Congrats on your lucky find,I say you did very well.If it was me I would ask the owner about the lathe and see if he knows of any problems,if he would recommend anything that should be done before you put it to work.Just to do a good cleaning is alot of work in itself so how far do you go is up to you and if you can wait that long.If he says "put it to work"then do so if your happy with the way it looks.
I should say congrats to both you and the seller,fair price and you don't have to wait or look any longer----kroll


----------



## Dale Barton (Apr 4, 2014)

I want to finish posting the pictures of all of the stuff. Please feel free to comment and give me any advice on what you see!  

As far as I know the C5 collets are one of the more expensive items included with the lathe. I do like that I got the rotating/indexing collet holder. That'll make it easier to clamp stuff in my drill press for holes and such. Eventually I'll get a mill but I'll probably be able to get buy for awhile. 

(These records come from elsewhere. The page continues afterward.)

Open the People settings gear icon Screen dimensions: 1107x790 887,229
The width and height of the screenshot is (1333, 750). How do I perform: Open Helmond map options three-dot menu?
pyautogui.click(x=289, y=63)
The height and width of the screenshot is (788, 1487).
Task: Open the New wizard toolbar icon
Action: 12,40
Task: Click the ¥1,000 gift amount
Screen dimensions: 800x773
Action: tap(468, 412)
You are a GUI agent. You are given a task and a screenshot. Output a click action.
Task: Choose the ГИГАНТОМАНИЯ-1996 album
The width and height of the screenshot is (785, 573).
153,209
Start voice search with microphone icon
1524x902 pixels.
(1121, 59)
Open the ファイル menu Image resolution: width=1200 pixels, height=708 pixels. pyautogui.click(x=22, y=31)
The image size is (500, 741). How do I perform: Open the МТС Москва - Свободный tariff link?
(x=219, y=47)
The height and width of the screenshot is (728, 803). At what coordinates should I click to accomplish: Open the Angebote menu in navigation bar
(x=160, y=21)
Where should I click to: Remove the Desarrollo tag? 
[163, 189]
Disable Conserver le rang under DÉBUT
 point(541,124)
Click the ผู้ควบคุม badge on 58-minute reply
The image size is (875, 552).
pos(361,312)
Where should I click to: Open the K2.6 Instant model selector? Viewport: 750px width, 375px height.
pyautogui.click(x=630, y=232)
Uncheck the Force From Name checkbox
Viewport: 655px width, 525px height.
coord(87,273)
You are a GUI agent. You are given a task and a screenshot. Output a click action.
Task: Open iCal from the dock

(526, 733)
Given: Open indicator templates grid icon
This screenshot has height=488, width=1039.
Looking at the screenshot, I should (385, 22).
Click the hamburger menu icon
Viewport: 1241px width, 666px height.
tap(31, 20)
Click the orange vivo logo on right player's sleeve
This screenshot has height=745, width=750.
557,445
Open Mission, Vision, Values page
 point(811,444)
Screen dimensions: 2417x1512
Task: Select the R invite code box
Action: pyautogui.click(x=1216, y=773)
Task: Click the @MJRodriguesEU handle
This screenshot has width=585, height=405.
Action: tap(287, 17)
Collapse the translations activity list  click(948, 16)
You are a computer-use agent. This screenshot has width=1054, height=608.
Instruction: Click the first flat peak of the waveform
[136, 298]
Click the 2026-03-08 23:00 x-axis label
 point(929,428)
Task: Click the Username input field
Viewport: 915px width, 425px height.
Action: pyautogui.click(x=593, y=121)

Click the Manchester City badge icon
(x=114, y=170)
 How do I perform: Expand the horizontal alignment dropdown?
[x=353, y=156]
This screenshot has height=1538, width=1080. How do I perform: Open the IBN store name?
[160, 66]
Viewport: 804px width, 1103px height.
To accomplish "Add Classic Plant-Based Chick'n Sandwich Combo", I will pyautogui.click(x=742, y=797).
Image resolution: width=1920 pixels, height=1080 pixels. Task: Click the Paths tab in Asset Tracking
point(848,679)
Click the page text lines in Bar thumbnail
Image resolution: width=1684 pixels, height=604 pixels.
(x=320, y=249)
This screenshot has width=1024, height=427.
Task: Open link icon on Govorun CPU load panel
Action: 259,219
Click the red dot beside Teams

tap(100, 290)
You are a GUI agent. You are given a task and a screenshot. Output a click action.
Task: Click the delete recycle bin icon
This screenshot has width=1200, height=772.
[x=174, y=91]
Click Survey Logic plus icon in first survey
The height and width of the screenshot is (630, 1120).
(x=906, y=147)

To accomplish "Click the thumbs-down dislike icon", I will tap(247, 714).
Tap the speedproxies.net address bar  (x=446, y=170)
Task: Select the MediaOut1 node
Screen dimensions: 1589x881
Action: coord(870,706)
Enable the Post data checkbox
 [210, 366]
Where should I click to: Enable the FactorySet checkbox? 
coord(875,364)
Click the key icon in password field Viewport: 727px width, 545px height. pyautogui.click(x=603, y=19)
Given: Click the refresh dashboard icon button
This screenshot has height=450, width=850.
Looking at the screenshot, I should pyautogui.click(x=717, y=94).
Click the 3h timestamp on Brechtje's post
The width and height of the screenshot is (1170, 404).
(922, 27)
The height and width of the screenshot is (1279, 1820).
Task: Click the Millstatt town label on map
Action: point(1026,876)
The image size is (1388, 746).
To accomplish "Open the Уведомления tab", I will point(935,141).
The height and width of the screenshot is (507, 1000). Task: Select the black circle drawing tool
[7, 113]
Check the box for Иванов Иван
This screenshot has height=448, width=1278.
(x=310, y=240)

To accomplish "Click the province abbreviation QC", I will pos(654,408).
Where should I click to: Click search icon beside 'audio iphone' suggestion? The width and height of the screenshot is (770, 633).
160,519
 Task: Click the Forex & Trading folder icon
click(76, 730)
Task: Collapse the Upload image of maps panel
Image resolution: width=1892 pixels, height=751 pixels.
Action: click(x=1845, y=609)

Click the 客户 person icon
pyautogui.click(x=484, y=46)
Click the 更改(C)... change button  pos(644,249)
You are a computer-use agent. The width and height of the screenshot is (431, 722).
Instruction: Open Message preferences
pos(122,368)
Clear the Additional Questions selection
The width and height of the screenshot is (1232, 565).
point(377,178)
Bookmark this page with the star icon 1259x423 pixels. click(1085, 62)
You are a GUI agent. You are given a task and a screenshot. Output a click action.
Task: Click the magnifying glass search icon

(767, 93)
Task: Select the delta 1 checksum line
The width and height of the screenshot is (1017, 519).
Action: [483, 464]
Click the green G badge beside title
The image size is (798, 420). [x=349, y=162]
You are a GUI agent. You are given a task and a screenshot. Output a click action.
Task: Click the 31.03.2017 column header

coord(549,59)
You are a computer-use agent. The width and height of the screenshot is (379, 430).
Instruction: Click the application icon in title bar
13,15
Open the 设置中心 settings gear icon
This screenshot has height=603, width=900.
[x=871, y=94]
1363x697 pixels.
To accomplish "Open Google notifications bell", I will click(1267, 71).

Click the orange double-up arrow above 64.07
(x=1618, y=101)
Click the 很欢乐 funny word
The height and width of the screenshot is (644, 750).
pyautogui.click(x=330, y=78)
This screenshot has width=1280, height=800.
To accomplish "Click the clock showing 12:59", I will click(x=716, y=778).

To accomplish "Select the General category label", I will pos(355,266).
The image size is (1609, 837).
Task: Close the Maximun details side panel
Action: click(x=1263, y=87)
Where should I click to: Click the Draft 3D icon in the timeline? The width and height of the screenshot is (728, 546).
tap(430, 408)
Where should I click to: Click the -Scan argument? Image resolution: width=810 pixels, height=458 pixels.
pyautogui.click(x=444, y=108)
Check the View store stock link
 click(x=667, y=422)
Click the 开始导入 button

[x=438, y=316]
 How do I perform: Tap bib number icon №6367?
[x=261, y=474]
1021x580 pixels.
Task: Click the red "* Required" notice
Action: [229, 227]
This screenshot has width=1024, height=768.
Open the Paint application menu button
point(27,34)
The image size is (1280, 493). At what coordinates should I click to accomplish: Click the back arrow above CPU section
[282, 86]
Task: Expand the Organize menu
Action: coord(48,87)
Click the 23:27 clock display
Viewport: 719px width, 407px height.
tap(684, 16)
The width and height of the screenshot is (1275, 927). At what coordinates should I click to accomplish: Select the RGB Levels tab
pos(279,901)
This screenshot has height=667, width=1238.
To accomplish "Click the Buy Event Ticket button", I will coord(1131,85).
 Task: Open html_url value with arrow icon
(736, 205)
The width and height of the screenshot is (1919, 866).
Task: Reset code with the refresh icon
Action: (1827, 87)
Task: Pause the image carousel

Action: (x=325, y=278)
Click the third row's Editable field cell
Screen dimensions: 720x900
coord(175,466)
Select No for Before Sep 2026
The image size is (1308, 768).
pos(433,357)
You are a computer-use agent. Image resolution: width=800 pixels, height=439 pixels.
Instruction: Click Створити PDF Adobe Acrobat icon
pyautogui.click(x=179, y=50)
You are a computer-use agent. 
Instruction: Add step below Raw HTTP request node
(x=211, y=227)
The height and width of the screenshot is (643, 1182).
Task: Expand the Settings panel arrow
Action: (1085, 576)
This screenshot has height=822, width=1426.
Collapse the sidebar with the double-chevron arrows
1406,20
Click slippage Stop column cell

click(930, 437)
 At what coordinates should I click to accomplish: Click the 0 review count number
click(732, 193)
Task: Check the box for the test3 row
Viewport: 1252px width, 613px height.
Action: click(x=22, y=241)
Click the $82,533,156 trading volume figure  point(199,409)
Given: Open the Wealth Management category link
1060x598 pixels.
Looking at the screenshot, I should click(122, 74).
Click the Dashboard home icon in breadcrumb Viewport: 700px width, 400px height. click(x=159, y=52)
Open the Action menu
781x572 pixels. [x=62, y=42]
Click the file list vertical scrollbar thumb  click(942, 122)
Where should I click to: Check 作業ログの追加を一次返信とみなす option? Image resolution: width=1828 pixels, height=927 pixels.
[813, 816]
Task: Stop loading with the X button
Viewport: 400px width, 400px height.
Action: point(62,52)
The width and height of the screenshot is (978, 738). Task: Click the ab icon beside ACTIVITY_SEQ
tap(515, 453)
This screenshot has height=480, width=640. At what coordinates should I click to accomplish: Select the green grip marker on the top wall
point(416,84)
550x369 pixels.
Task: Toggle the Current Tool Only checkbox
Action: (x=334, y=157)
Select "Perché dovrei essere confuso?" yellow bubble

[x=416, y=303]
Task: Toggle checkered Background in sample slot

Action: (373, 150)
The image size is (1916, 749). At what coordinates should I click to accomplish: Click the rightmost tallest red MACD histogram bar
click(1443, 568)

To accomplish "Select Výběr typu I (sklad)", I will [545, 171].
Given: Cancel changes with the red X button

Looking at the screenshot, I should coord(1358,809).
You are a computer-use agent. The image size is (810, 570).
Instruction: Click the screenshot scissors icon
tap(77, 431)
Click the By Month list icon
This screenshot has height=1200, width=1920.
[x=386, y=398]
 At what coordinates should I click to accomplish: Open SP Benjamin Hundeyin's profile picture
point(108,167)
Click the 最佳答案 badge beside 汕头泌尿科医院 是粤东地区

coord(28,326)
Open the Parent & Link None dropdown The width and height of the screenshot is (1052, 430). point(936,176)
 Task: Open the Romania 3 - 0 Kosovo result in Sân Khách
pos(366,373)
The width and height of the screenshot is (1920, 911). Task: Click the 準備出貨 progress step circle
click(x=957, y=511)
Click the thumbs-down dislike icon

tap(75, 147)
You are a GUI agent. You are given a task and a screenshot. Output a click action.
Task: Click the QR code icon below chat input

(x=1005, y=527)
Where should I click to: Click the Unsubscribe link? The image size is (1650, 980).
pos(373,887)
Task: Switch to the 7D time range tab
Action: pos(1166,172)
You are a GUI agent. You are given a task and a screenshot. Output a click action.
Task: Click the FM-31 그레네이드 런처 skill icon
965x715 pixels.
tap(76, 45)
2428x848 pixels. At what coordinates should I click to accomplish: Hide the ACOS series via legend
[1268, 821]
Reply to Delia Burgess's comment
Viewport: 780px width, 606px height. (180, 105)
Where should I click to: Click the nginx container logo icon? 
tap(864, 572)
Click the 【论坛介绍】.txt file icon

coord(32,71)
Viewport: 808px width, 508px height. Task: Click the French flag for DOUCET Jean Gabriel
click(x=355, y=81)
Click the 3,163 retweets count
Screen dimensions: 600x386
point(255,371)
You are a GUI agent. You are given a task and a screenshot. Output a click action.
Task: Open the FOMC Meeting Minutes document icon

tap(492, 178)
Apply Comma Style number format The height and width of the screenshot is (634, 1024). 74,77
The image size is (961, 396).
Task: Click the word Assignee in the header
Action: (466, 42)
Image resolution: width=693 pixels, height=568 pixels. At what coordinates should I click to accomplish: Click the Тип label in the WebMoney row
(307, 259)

1/16"-1" in 1/32" increments. Is there supposed to be a 1/32" collet...and does this lathe support anything larger than 1"?




- - - Updated - - -



Kroll said:


> Congrats on your lucky find,I say you did very well.If it was me I would ask the owner about the lathe and see if he knows of any problems,if he would recommend anything that should be done before you put it to work.Just to do a good cleaning is alot of work in itself so how far do you go is up to you and if you can wait that long.If he says "put it to work"then do so if your happy with the way it looks.
> I should say congrats to both you and the seller,fair price and you don't have to wait or look any longer----kroll



Kroll,  The seller is the son of the former owner of this lathe. His dad died about 2 years ago and it sounds like the son knew a bit about the lathe but didn't really work much on it.  I think there was a mill that he sold and it's possible that a few small things from the lathe got included with the sale of the mill. 

Not aware of any issues with the machine. It was used up to the end of this man's life. He made a lot of stuff if the cutting bits are any indication. Saw a few model ships he made and he did good work. So, the machine had consistent use, but not heavy use for a long time. I also think he bought the lathe used in the early 60s.  Although it's gunked up a bit everything slides well and most of the oil cups still had oil in them. Not too much significant rust on anything either.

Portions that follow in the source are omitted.